» **AIM OF THE EXERCISE**:
Reproduce every record below exactly as written, leaving out any pictures.

» **INPUT**:
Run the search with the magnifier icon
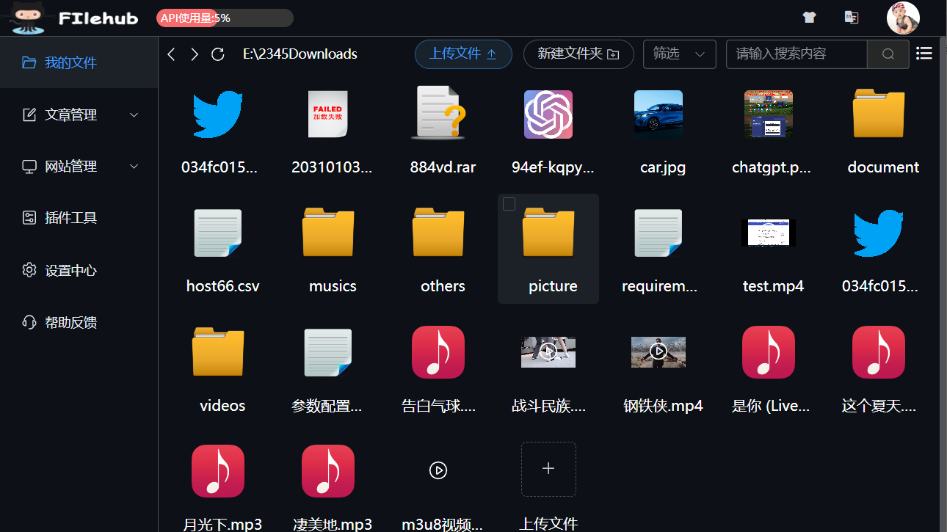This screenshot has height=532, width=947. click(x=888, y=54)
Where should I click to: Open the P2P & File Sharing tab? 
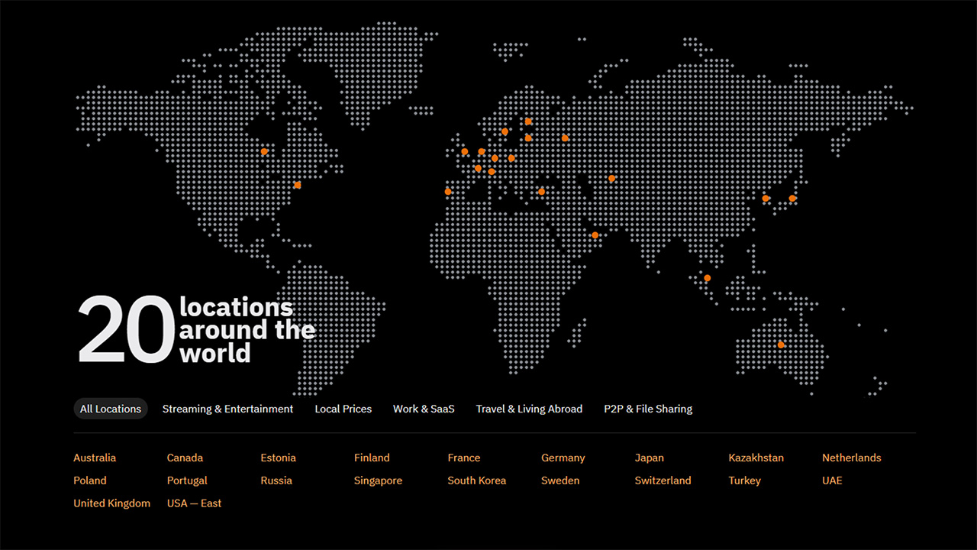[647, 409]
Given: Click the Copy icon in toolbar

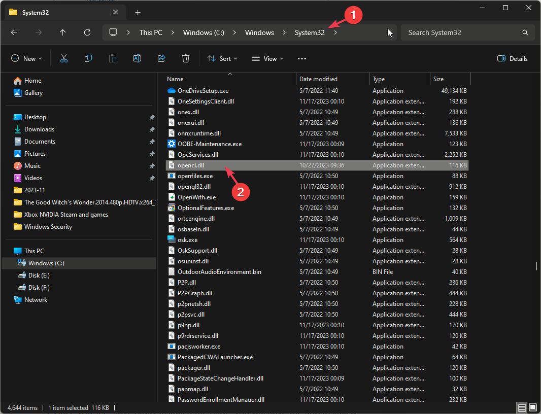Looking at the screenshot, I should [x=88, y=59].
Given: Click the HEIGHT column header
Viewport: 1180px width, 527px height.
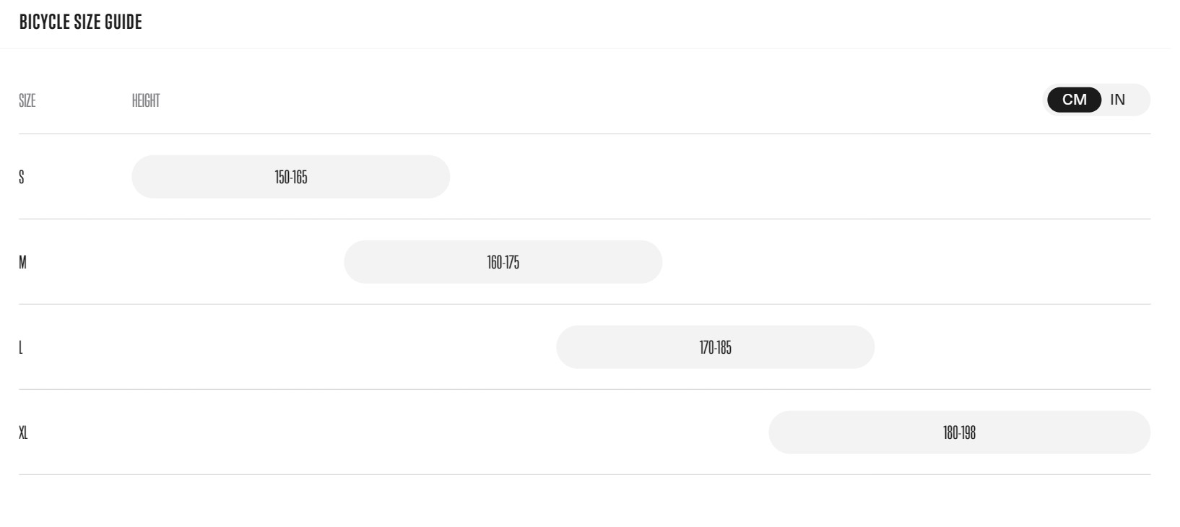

» **YOUR RESPONSE**:
Run the search with the magnifier icon
This screenshot has height=532, width=947. click(x=888, y=54)
Where should I click to: Open the P2P & File Sharing tab? 
[647, 409]
Given: Click the Copy icon in toolbar

Looking at the screenshot, I should [x=88, y=59].
Given: Click the HEIGHT column header
Viewport: 1180px width, 527px height.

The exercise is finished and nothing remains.